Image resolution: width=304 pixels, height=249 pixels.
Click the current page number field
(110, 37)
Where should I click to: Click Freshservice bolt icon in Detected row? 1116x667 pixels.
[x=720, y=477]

###

● **Short exercise**: Display every line of the material above that contains the string "pixels". Case counts.

● **Full answer**:
Image resolution: width=304 pixels, height=249 pixels.
Where should I click to: Click Freshservice bolt icon in Detected row? 1116x667 pixels.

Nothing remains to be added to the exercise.